A year ago Vassily Sigarev made a big impact with Plasticine: a dark, Dostoevskian study of a Urals urban hell. But, where that relied heavily on visceral shock, Sigarev's new play strikes me as an infinitely richer affair that blends a portrait of a marriage with a vivid picture of Russia's unending contradictions.
Sigarev's setting is a railway station in a provincial hell-hole. And waiting for a non-arriving train are Levchik, a Moscow trader, and his heavily pregnant wife, Poppet, who have come to fleece the locals by selling them cheap Malaysian toasters. But Sigarev achieves an astonishing second act reversal by showing the young couple, 10 days later, still stuck in the same station: the key difference is that Poppet, having been delivered of her baby by a local midwife, wants to settle down in this rural backwater.
What makes the play so exciting is its effortless mix of personal and social detail. On one level, it's an account of an abrasive modern marriage in which antagonism equals love and every endearment is spelt with four letters; and, just when you think Levchik is a total bastard, Sigarev upends all your assumptions by implying he may also be Poppet's protector. Through his portrait of two city slickers descending on the provinces, Sigarev also demonstrates Russia's perennial divisions: nothing is more moving than the sight of the locals come to protest about their useless toasters and being cowed by Levchik's brazen impudence.
But the moving thing about the play, in Sasha Dugdale's translation, is that it feels both ancient and modern. Chekhov or Gorki might have recognised its image of a rural Russia in which there's not even a local hospital, though as the station ticket clerk revealingly remarks "there was a first aid post once". At the same time Sigarev offers a sardonic account of the new, post-communist Russia in which spivvery is rampant and in which, as Poppet claims: "It's trendy to hate and look down on everyone."

# WHAT THE TASK ASKS
Answer these questions from the review:
(a) What earlier play by Vassily Sigarev does the review mention?
(b) What goods have Levchik and Poppet come to sell to the locals?
(c) Whose translation of the new play is named?

# MATERIAL PROVIDED
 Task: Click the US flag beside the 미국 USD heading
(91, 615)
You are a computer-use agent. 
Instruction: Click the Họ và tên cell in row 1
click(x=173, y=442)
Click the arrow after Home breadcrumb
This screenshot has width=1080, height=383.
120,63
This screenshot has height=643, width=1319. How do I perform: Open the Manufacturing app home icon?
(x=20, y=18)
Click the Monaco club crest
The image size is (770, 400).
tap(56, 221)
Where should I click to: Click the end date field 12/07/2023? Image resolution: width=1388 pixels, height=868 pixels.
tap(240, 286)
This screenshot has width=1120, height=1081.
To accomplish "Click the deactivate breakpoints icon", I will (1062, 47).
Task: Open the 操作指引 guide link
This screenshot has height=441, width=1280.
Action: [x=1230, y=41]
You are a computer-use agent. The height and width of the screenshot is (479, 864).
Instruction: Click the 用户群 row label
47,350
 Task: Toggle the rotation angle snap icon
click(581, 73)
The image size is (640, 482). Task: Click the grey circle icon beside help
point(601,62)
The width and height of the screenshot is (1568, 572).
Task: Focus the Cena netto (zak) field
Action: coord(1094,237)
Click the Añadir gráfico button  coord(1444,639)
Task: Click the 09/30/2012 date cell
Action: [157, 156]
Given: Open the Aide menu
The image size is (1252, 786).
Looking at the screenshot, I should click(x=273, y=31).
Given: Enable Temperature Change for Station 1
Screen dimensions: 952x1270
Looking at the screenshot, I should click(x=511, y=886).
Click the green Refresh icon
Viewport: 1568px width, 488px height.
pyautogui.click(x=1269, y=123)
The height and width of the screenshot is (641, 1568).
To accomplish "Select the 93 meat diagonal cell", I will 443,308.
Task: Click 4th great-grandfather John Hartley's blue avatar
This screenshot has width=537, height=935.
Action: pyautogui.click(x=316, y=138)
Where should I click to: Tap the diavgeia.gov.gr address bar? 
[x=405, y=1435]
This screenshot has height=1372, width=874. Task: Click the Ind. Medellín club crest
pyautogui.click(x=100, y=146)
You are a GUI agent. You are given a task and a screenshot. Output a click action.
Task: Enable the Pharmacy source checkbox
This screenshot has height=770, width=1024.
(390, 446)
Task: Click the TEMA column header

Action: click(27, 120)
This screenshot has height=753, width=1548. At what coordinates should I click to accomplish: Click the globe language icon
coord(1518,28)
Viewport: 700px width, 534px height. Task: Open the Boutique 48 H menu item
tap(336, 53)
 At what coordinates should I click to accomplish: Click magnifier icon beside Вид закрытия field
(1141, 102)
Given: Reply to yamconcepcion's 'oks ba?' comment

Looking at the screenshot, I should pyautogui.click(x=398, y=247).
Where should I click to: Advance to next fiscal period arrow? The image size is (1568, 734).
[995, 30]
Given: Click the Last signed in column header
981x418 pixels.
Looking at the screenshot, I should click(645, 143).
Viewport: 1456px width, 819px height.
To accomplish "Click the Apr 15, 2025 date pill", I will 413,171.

# RESULT BELOW
(a) Plasticine
(b) Cheap Malaysian toasters
(c) Sasha Dugdale's